We'd been discussing returning to the UK for a while and had already decided on Bristol as probably the best place for us. So, when we left Australia sooner than we had anticipated, the decision on where to go was easy.

Why Bristol? It's an old place, having received a royal charter in 1155. It's on the west coast. In the past, we have already lived in London and the South/South East, so, wanted to be in another part of the country. Bristol is ideally located to explore the West country and more of the North. A rich maritime heritage and a location on the mighty Bristol Channel appealed (second highest tides in the world, after the Bay of Fundy), as did its long history with architecture to match. It's a university town, small (only about 465,000), has an international airport and a rail station from which you can get to anywhere in the country. When we later learned that the Sunday Times had rated it the 'best place to live in Britain' for 2014 and 2017, we felt we'd made the right decision. Bristol also won the EU's European Green Capital Award in 2015, the first UK city to do so.

On the downside, with a population growth of over 10% in the last three years and a large student population, it has a very tight rental market and prices are only next to London in their heights. As usual, we applied logic to the process and quickly found a suitable rental, we move in next week.

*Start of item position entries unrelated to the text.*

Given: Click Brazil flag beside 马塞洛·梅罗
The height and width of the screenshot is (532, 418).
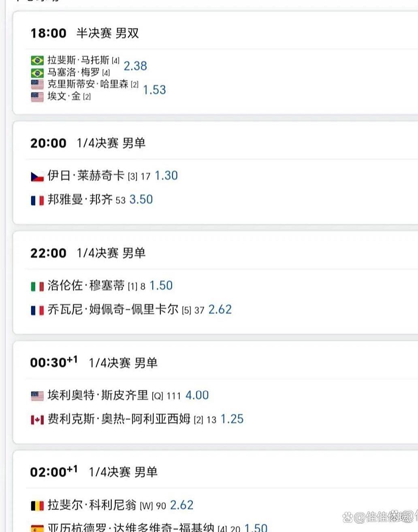Looking at the screenshot, I should [x=37, y=73].
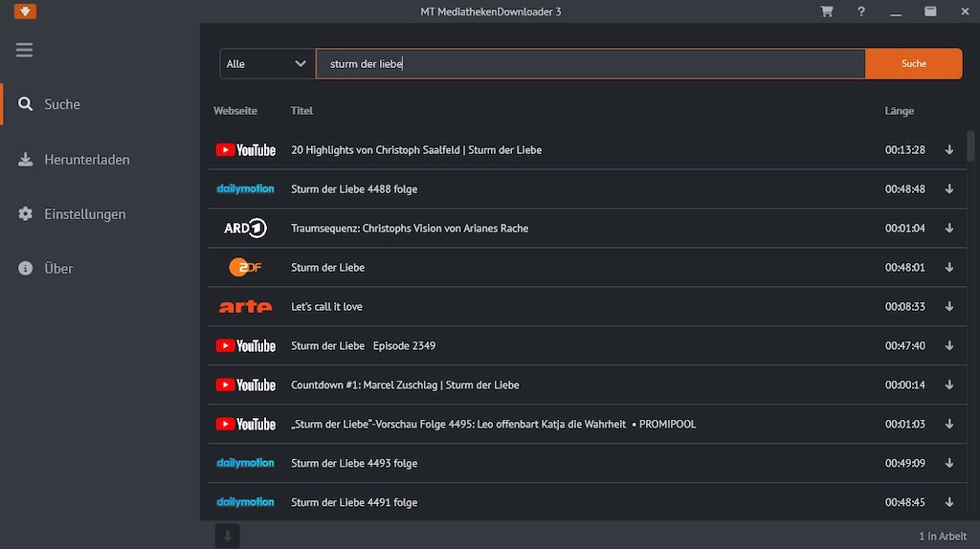Download the ARD Traumsequenz video
This screenshot has height=549, width=980.
coord(949,229)
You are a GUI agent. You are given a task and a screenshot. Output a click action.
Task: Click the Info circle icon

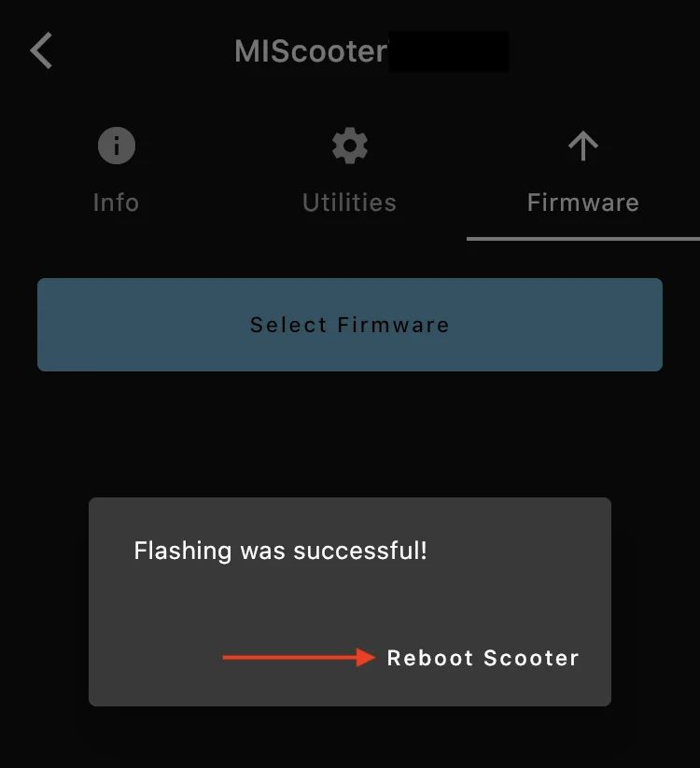(x=116, y=147)
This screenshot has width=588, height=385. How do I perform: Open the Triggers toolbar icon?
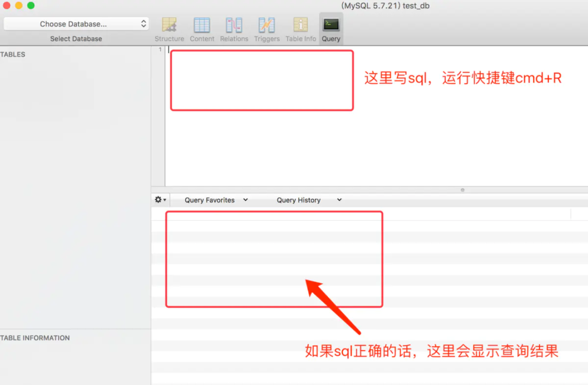(267, 28)
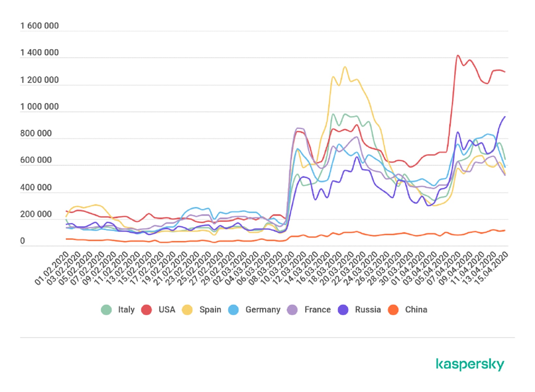Click the France lavender legend circle

(x=292, y=310)
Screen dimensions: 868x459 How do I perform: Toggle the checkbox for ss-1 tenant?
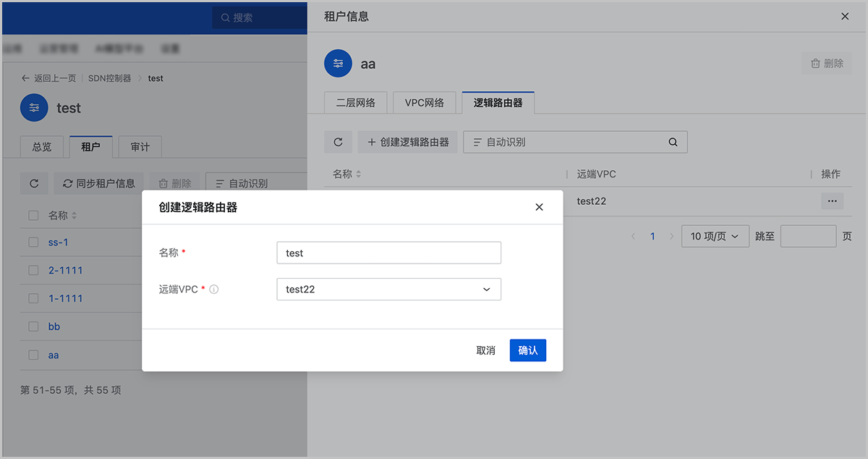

We would have liked a period property, but, most were unfurnished and/or needed work. We needed furnished and fast so took a new build. No one has lived in it, so, it will be all new and we can just move right in. We can walk everywhere from there, including to Bristol Temple Mead railway station, no car required, hooray!

Walking around The Floating Harbour (located on a stretch of the tidal River Avon its depth is lock-protected) is a delight. Its banks are lined with historic ships.

One of the boats with a Canadian connection is a replica of 'The Matthew', the boat John Cabot sailed to Newfoundland in 1497.

Other interesting sights are a steam crane and a row of historic, moving gantries, used to load/unload ships.

There'll be a lot more posts on Bristol in the months to come. There's a wealth of things to see and do here and in the surrounding area. Bristol is just 106 miles west of London, 77 miles south-southwest of Birmingham, 26 miles east of the Welsh Capital Cardiff and 60 miles east-southeast of Swansea. Interestingly, it's a city and also a county, positioned between North Somerset and Gloucestershire.